--- Available records Enclosed Below ---

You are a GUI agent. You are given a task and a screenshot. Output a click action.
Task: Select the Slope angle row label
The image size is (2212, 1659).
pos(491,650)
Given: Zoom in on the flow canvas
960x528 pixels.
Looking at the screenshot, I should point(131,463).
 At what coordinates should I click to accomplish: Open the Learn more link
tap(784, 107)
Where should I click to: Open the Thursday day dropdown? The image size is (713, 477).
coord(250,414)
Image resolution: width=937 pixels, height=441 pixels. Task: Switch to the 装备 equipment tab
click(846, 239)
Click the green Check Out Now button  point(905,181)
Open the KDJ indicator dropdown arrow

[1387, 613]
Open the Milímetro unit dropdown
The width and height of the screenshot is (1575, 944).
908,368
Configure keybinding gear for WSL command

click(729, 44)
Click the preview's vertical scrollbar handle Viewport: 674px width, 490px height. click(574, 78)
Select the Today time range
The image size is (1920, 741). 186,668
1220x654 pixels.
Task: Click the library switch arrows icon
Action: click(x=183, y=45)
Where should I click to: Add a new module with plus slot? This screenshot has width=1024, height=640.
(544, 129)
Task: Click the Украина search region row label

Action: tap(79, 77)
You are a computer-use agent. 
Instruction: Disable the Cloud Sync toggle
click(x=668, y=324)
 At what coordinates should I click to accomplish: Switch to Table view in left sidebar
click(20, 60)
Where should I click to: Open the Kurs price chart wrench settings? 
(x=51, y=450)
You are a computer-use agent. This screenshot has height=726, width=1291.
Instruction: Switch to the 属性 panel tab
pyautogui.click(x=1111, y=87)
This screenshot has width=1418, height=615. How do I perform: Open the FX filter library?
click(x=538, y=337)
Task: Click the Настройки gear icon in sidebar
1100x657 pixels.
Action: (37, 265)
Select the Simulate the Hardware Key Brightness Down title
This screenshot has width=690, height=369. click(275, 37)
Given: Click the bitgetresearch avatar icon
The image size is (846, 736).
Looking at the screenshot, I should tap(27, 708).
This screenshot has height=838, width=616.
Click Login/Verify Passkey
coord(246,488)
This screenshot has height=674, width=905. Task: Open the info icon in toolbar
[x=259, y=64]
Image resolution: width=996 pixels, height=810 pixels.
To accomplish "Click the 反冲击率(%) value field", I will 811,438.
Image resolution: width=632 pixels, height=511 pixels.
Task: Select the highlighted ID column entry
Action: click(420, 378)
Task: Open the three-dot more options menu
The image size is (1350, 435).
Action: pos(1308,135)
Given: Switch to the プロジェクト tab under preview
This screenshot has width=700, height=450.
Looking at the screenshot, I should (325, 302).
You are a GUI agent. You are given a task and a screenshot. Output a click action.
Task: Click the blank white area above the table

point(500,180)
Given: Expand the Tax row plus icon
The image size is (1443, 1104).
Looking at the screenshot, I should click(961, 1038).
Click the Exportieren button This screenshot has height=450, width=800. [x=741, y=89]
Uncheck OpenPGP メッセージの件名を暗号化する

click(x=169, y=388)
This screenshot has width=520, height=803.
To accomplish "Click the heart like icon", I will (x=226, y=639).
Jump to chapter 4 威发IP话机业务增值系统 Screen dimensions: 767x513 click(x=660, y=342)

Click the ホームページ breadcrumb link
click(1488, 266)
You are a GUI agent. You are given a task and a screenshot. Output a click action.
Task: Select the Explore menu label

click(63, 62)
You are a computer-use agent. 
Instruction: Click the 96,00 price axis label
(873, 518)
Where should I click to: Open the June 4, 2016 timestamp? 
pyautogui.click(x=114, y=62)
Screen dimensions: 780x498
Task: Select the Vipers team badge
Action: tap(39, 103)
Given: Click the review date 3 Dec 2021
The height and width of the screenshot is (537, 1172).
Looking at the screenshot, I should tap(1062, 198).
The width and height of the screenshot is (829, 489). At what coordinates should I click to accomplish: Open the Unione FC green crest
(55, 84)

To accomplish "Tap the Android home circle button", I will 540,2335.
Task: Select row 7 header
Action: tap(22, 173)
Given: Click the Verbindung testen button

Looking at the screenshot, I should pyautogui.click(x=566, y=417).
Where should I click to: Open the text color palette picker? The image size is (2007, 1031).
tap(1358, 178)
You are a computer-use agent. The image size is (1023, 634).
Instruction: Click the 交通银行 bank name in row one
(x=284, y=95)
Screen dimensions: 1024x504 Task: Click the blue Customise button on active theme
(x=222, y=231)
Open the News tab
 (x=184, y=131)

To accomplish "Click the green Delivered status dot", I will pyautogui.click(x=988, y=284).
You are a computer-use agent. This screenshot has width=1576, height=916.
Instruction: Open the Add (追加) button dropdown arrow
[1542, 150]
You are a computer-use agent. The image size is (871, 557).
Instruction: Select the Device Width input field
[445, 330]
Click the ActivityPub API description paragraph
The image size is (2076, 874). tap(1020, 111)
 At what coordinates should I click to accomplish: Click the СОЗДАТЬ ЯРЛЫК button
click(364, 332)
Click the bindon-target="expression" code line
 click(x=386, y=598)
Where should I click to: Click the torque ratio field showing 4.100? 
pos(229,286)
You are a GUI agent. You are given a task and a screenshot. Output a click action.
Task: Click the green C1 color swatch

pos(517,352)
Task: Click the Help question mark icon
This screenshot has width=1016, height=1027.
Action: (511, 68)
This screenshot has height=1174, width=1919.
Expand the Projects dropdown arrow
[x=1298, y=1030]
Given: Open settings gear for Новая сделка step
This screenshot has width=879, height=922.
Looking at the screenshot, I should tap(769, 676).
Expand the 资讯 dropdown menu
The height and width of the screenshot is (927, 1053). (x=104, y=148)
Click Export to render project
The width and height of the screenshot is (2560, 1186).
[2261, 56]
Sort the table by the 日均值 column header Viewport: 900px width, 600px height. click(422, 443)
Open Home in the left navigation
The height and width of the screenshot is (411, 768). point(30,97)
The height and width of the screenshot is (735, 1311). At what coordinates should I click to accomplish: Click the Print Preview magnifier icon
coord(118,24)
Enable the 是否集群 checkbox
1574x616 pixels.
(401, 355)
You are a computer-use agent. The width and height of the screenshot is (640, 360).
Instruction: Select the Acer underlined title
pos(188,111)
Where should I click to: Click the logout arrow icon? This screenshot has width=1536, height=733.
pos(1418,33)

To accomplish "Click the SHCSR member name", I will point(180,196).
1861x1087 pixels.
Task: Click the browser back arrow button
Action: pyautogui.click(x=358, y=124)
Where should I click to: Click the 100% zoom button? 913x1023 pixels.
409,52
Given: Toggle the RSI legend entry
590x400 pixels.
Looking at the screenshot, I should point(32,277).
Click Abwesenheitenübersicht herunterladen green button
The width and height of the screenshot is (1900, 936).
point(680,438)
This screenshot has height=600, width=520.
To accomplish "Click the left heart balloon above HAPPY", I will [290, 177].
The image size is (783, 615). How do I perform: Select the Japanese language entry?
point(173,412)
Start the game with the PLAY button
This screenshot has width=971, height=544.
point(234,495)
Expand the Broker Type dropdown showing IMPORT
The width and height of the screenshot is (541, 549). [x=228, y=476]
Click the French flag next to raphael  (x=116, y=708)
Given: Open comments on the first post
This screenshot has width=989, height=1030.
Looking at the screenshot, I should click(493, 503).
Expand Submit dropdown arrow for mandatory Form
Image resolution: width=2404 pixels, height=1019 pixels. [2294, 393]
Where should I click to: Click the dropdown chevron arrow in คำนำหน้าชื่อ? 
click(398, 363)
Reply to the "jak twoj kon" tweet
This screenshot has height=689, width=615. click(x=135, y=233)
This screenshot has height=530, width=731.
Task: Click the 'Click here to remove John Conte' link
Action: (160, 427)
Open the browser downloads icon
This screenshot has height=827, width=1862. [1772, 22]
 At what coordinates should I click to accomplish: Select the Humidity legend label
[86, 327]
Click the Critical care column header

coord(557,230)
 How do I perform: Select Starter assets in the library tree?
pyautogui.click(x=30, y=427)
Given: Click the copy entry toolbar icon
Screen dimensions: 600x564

--- End of Enclosed Available records ---

▸ What the task asks: Provide the count, and nothing else, of lines in the data above where the word "computer" occurs.

▸ Reply to the task: 7